In this consolidated appeal, the defendant and petitioner, Brian Brown, 1 appeals from the judgment of conviction, rendered after a jury trial, of one count each of the crimes of possession of a narcotic substance with intent to sell in violation of General Statutes § 21a-278 (a), and possession of a narcotic substance with intent to sell within 1500 feet of a school in violation of General Statutes § 21a-278a (b). The defendant also appeals from the judgment of the habeas court denying in part his amended petition for a writ of habeas corpus. On appeal, the defendant maintains the following claims: (1) the trial court violated *496 his constitutional right to counsel by improperly requiring the defendant to proceed with the probable cause hearing without counsel or an adequate waiver of the right to counsel; (2) the trial court improperly admitted evidence unconstitutionally obtained during a search and seizure for which the state lacked probable cause or a warrant, made consequent to a stop for which the police lacked a reasonable and articulable suspicion; and (3) the habeas court improperly denied his claim that his trial attorney’s failure to take certain actions resulted in ineffective assistance of counsel, in violation of his constitutional rights. We affirm the judgments of the trial and habeas courts.

The jury reasonably could have found the following facts. On June 7,1994, Waterbury police officer Michael DiMaria received an anonymous telephone call informing him that the defendant was selling narcotics in the area of Walnut and Wood Streets in Waterbury. DiMaria and five other officers then drove to that area in two unmarked vehicles to investigate the report. The area to which they proceeded is a high crime area known for heavy narcotics activity. The vehicle that DiMaria was driving, with two other officers as passengers, generally was recognized in the neighborhood as a police vehicle.

DiMaria drove past a small store on Walnut Street, in front of which stood a group of people that included the defendant. As the police vehicle drove past, the people in the group started moving away in different directions. DiMaria testified that such behavior was typical of people carrying narcotics. The defendant separated from the group, walked down Walnut Street and turned onto Wood Street. DiMaria drove through the neighborhood, out of sight of the defendant, to Wood Street, where he parked his vehicle facing the direction in which the defendant was walking. He and the other officers in the vehicle watched the defendant walk *497 down Wood Street toward the defendant’s residence, which was nearby. While the defendant was walking down Wood Street, DiMaria saw him look back over his shoulder repeatedly. DiMaria finally saw the defendant stop walking, reach into his pants pocket, remove a plastic bag and place the plastic bag in his left shoe. DiMaria, who had been with the Waterbury police department for fifteen years and on the narcotics team for five years, had seen such plastic bags many times in the past and recognized them as the type used in the packaging of narcotics.

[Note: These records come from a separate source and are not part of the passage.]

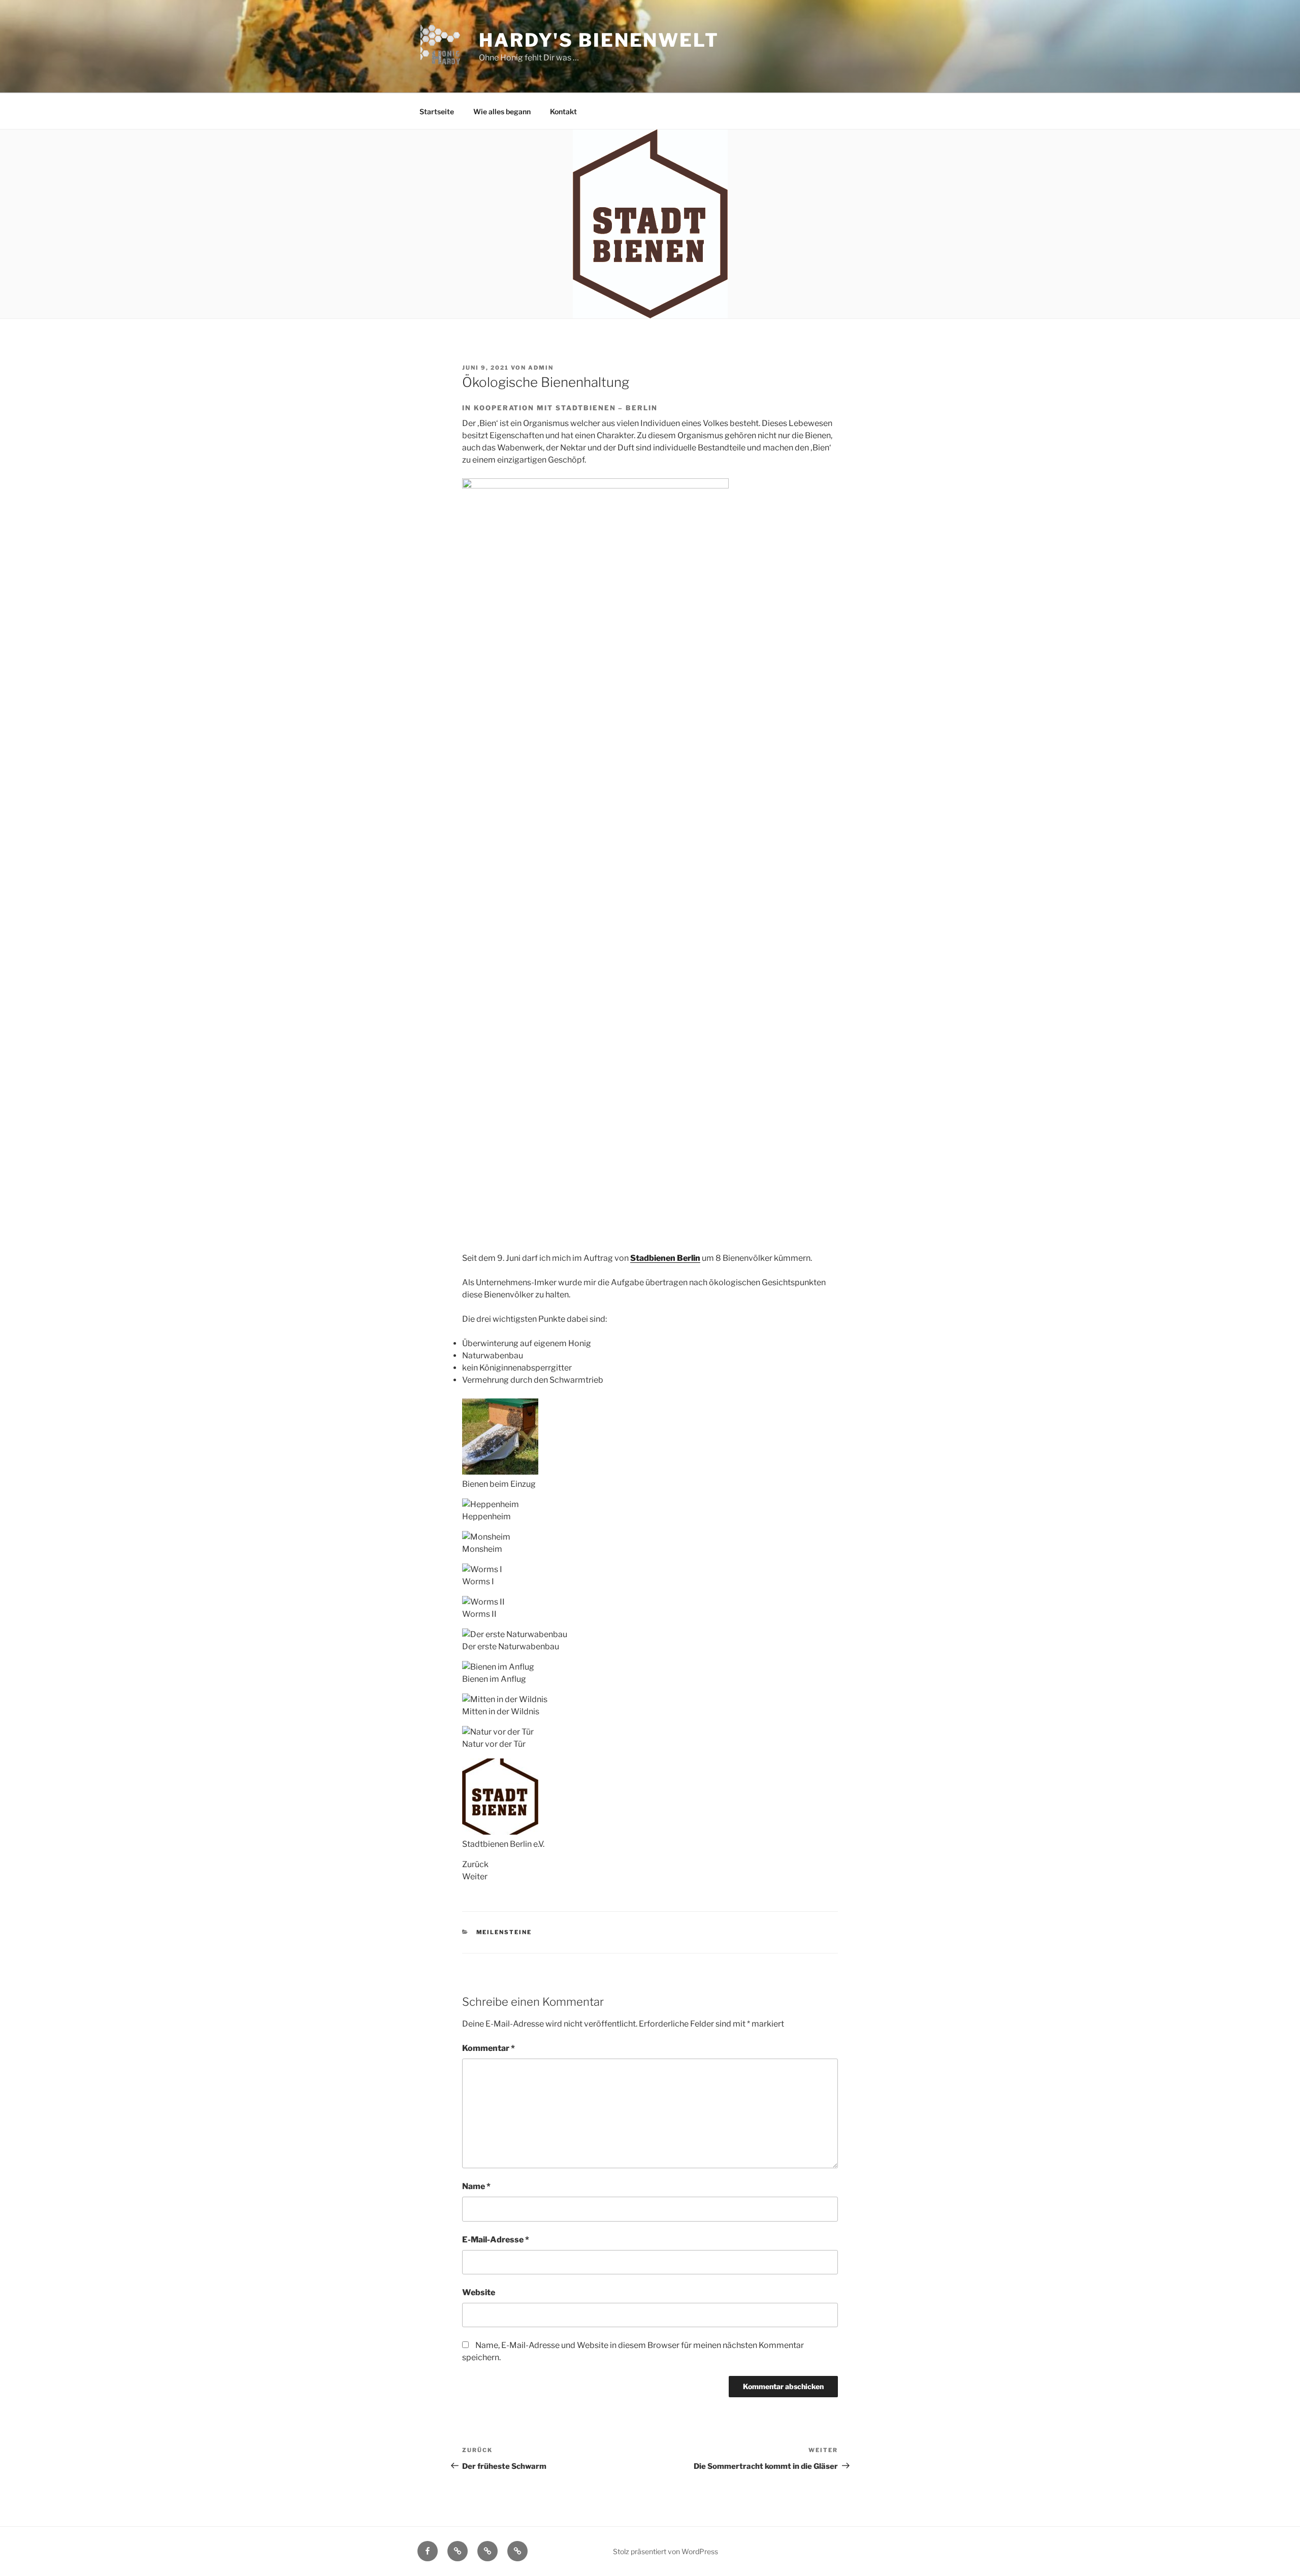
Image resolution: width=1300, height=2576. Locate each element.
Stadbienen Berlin (665, 1258)
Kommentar (488, 2048)
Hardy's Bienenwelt (599, 40)
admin (541, 367)
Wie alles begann (502, 111)
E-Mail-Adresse (495, 2239)
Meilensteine (504, 1932)
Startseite (436, 111)
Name (476, 2186)
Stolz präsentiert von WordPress (665, 2551)
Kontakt (563, 111)
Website (478, 2292)
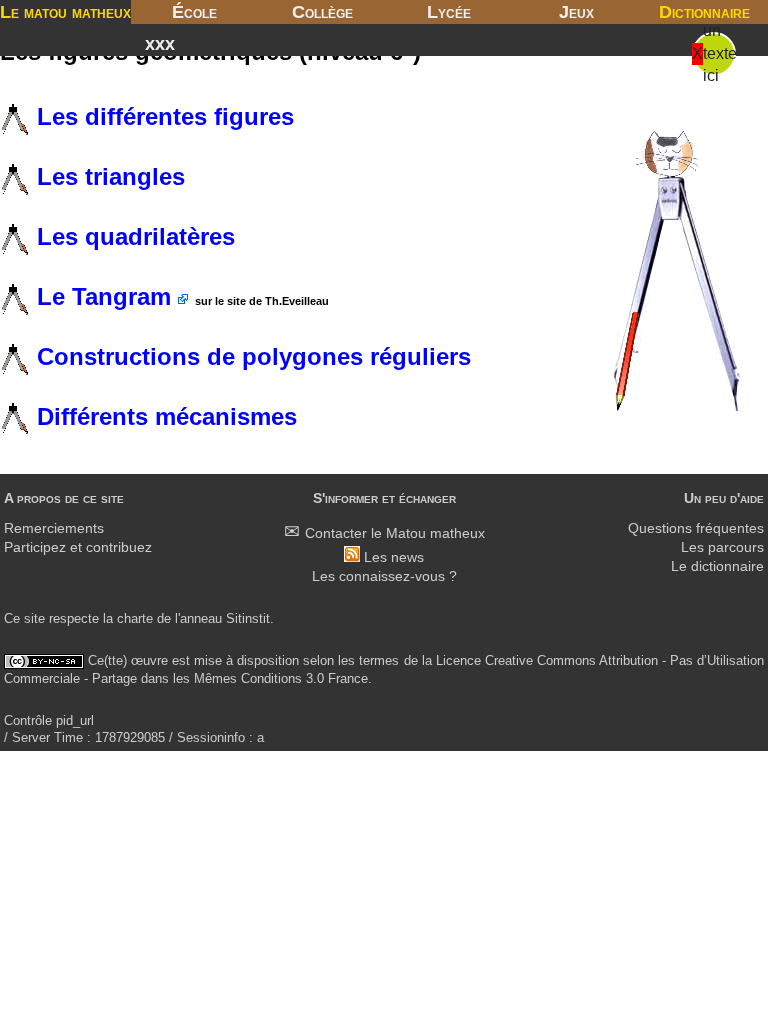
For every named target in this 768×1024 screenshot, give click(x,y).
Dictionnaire (704, 12)
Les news (394, 557)
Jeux (576, 12)
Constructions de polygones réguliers (250, 356)
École (194, 12)
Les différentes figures (162, 116)
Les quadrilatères (132, 236)
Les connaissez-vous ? (384, 576)
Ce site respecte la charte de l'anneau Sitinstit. (139, 618)
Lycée (449, 12)
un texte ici (720, 53)
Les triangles (107, 176)
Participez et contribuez (78, 547)
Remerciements (54, 528)
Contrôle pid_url (49, 720)
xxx (160, 44)
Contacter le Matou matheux (395, 533)
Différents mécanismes (163, 416)
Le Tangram (104, 296)
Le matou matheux (65, 12)
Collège (322, 12)
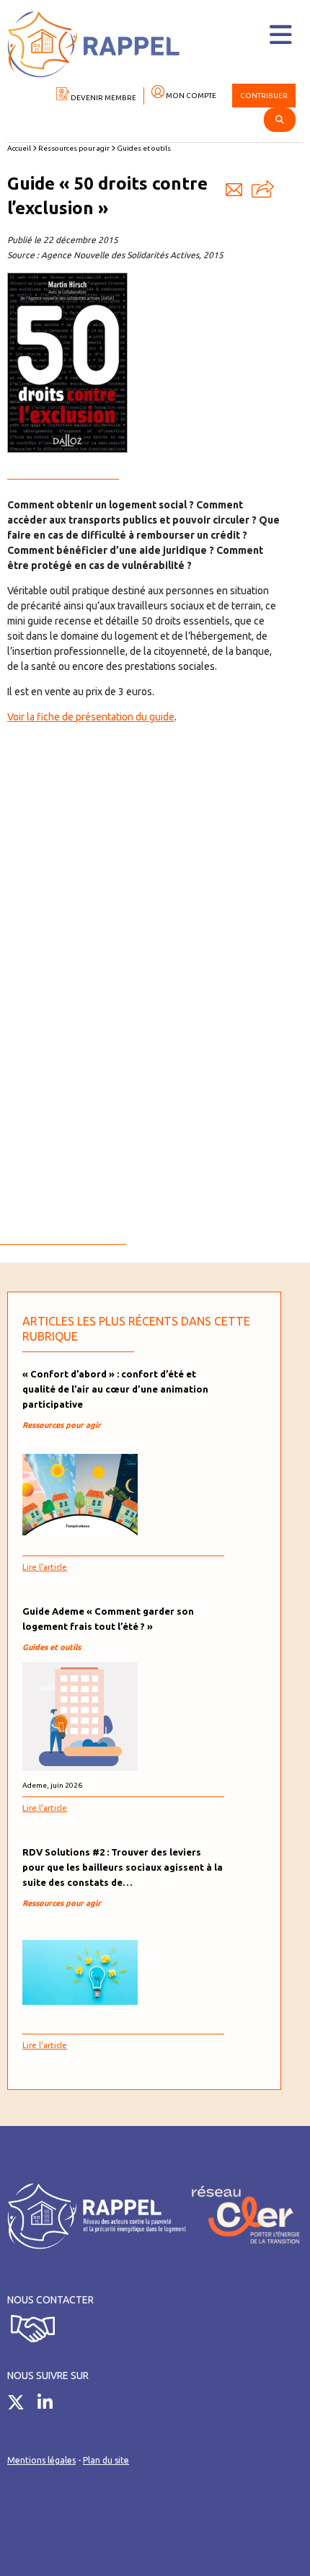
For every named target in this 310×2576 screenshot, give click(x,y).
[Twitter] (21, 2405)
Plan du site (106, 2460)
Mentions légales (41, 2460)
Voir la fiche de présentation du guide (90, 717)
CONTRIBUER (264, 96)
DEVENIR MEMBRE (102, 98)
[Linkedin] (50, 2405)
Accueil (19, 148)
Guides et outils (144, 148)
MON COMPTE (190, 96)
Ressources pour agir (74, 148)
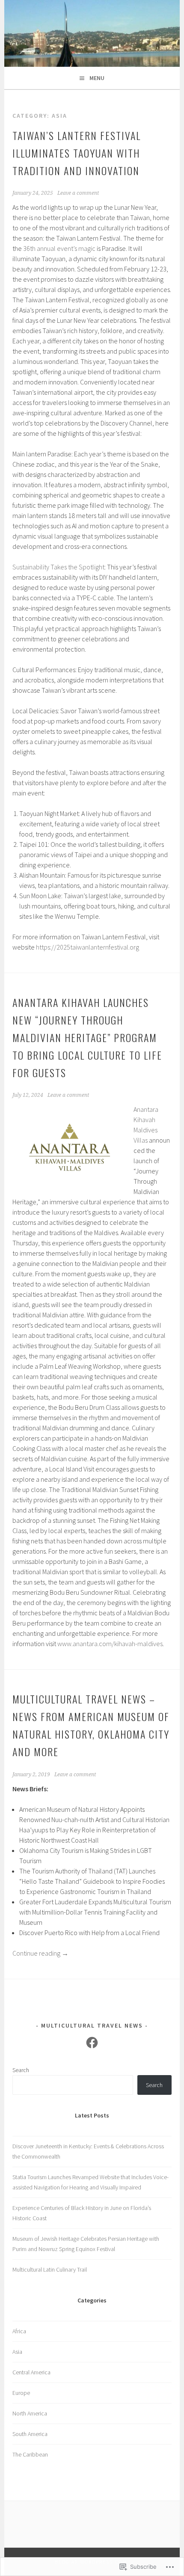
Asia (17, 2352)
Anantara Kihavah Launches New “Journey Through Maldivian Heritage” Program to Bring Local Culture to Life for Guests (87, 1037)
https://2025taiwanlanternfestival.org (87, 947)
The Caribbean (30, 2454)
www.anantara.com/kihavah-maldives (110, 1643)
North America (29, 2413)
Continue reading (40, 1953)
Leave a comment (78, 193)
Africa (19, 2331)
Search (20, 2070)
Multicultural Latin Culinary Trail (49, 2269)
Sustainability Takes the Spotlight (58, 567)
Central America (31, 2372)
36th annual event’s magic (59, 248)
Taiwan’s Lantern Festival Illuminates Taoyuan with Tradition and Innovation (76, 153)
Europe (21, 2393)
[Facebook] (92, 2042)
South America (29, 2434)
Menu (96, 78)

After seeing the defendant place the bag in his shoe, DiMaria drove the vehicle over to where the defendant was located, and he and the other officers left the vehicle to confront the defendant. DiMaria asked the defendant what he had placed in his shoe. After the defendant denied having placed anything in his shoe, DiMaria instructed the defendant to remove his shoe. When the defendant removed the shoe, the plastic bag fell from the shoe onto the ground. The defendant stepped on the bag, covering it with his foot. DiMaria pushed the defendant backward to force him to move his foot and seized the bag, which contained thirty-two smaller plastic bags, each containing a substance later established to be cocaine. This number of smaller bags of narcotics is inconsistent with possession for personal use. A post-arrest search revealed that the defendant also possessed $112 in small denomination bills, which was consistent with selling narcotics. The area in which the officers observed and arrested the defendant was within 1500 feet of a school.

The following procedural history also is necessary for our resolution of this appeal. The defendant was charged, in an amended information dated October 26, 1995, with one count of possession of a narcotic substance with the intent to sell in violation of § 21a-278 (a) and one count of possession of a narcotic substance *498 with the intent to sell within 1500 feet of a school in violation of § 21a-278a (b). On August 1, 1994, the trial court, Kulawicz, J., conducted aprobable cause hearing, at which the defendant was not represented by counsel, that resulted in the court’s finding of probable cause. A subsequent jury trial resulted in a guilty verdict on both counts, and the trial court, Flynn, J., thereafter rendered judgment in accordance with the jury verdict, sentencing the defendant to a total effective term of ten years imprisonment. The defendant did not appeal from the judgment of conviction. He subsequently filed a petition for a writ of habeas corpus, in response to which the habeas court, Hon. Ronald J. Fracasse, judge trial referee, reinstated his right to appeal the judgment of conviction, but denied the remainder of the relief requested in the petition. The habeas court also granted the defendant’s petition for certification to appeal the habeas court’s judgment. The defendant thereafter filed two appeals in the Appellate Court challenging separately the judgment of conviction and the judgment of the habeas court. The Appellate Court granted the defendant’s motion to consolidate the appeals and we transferred the consolidated appeal to this court pursuant to General Statutes § 51-199 (c) and Practice Book § 65-1.

I

We consider first the defendant’s claim that the judgment of conviction should be reversed because it resulted from an illegal probable cause hearing. Specifically, the defendant claims that his constitutional right to counsel was violated because he was not represented by counsel during the probable cause hearing and he had not waived his right to counsel. The defendant concedes that he failed to raise a challenge to the probable cause hearing at trial and, therefore, seeks to prevail *499 on his claim under State v. Golding, 213 Conn. 233, 567 A.2d 823 (1989). 2

The state 3 concedes that the trial court improperly conducted the probable cause hearing without either counsel for the defendant or a valid waiver by the defendant of his right to counsel. Nevertheless, the state contends that this impropriety does not require reversal of the conviction because it was rendered harmless by the subsequent conviction of the defendant after a fair trial. We agree with the state.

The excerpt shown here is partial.